= Casper (skateboarding) =

Freestyle skateboarding trick

Casper is a freestyle skateboarding trick that was invented by Bobby "Casper" Boyden in the late 1970s. Boyden had very pale skin and he was nicknamed after the cartoon ghost. The modern casper was invented by Rodney Mullen in the late 1980s.

A Casper begins with a half flip, after which the rider catches the skateboard upside down — placing the back foot on the tail and the front foot beneath the front part of the board, touching the grip tape and keeping it from touching the ground.

Casper was originally performed without jumping but it can also be performed from a half flip. When doing an original casper the skateboarder stands on the board so that the heel of his back foot is on the tail and the ball and toes are hanging from the side. The front foot rests on the opposite edge of the board near the trucks. The skateboarder then jumps up to unweight the board and presses the edge of the deck with his front foot to make the board flip over. When the board has flipped upside down the skateboarder catches it with his front foot and places his back foot on the now upside down tail. After balancing in this stance the skateboarder usually jumps up a bit, lifts his back foot from the board and uses his front foot to turn the board back to its normal position with a motion that resembles an impossible. The board is turned upside down with the tip of the tail on the ground acting as a fulcrum, the front foot under the front of the board holding it up acting as the effort, and the back foot resting on top of the back truck as the load. Note that the skateboarder's feet never touch the ground during this trick.

A modern casper is performed like a kickflip, but the skateboarder catches the board after it has flipped upside down and lands in the casper stance. A casper can be performed either when standing still or when moving. The balancing can also involve sliding on the tip of the tail. Exiting the trick can involve rotating, flipping or wrapping the board around the foot. It is recommended that beginners learning to incorporate the Casper initiate the move while riding fakie; riding tail-first allows the use of momentum to assist in lifting the nose of the board.

The reverse of this trick is the Anti-casper which is the same principle only applied a half-impossible into a casper on the nose of the board.

A comprehensive demonstration of the Casper, including complex variations on the theme and tricks involving the Casper can be seen in the Rodney Mullen segment of the 1994 film Second Hand Smoke, by Plan B.

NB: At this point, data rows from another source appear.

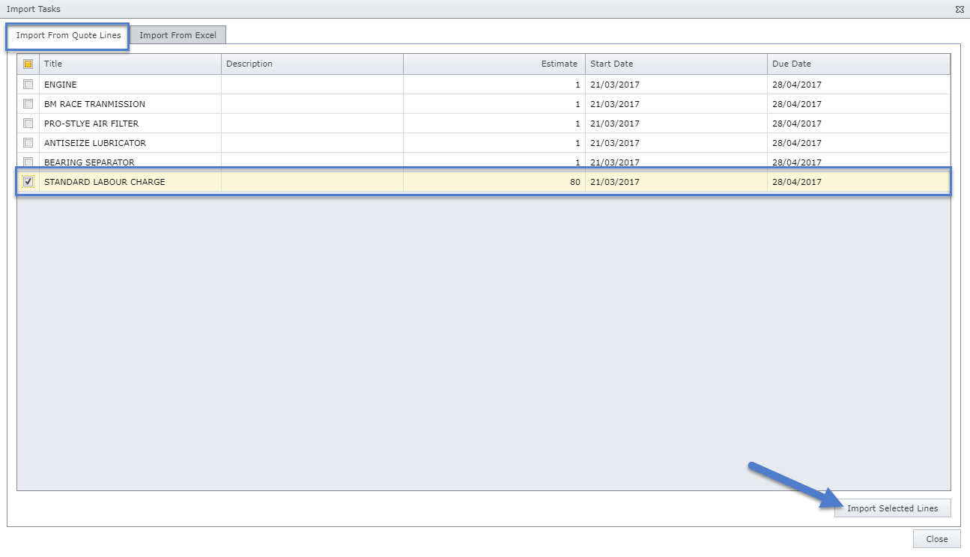Tick the BM RACE TRANMISSION checkbox
970x557 pixels.
coord(28,104)
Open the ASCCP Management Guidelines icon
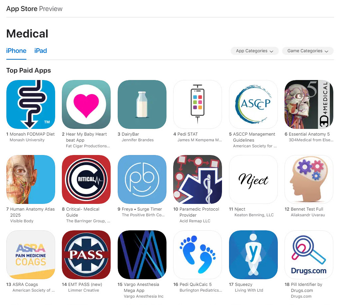342x305 pixels. [x=253, y=104]
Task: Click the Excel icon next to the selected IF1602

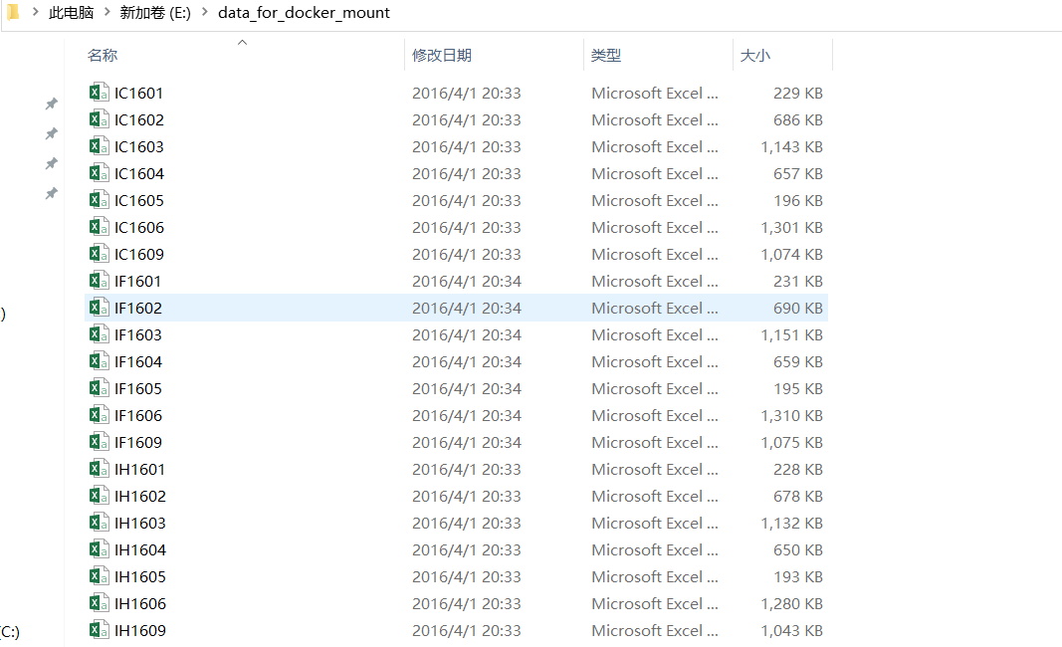Action: pyautogui.click(x=98, y=308)
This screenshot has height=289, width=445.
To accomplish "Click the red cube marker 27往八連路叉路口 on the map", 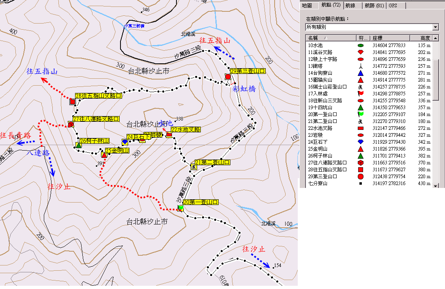I will 71,124.
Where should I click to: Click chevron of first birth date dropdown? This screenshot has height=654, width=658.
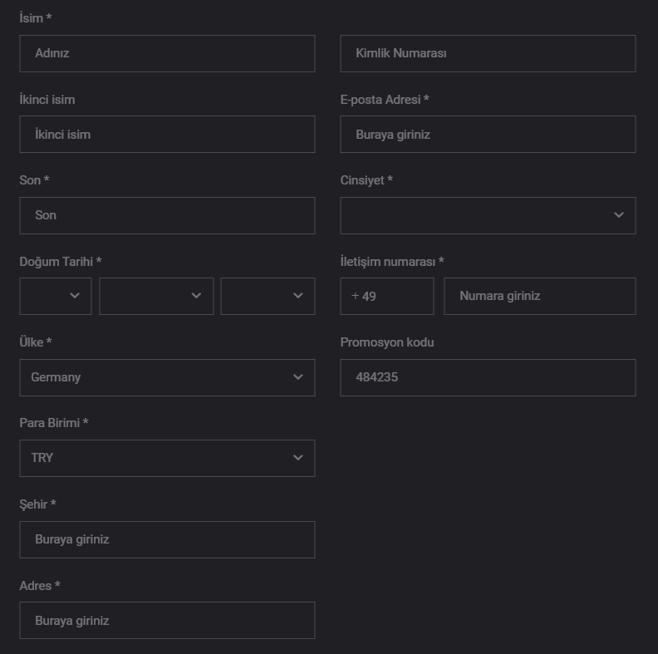tap(76, 296)
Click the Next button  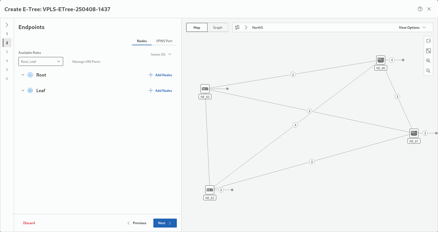(x=165, y=223)
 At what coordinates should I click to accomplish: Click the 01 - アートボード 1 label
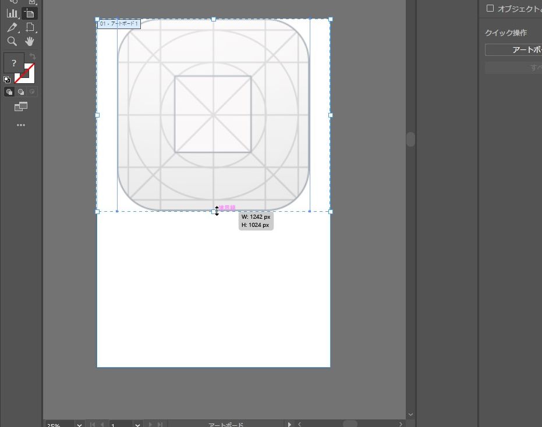(119, 24)
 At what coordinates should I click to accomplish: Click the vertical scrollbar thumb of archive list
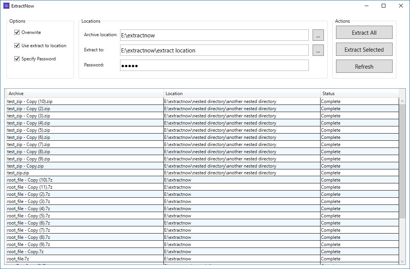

There are many types of "casper tricks", such as the casper slide (A trick in which a rider does a half-kickflip so that they are in casper stance, then sliding/dragging the tail of the board on the ground so that the rider essentially slides), and the casper/hospital flip (where the rider does a half-kickflip, then uses their feet to spin the board in a 180 while the board also flips back to normal position). There is much debate whether the casper and hospital flip are the same. However, the casper flip uses both feet to spin the board, while the hospital flip only uses one foot, similar to a shuvit.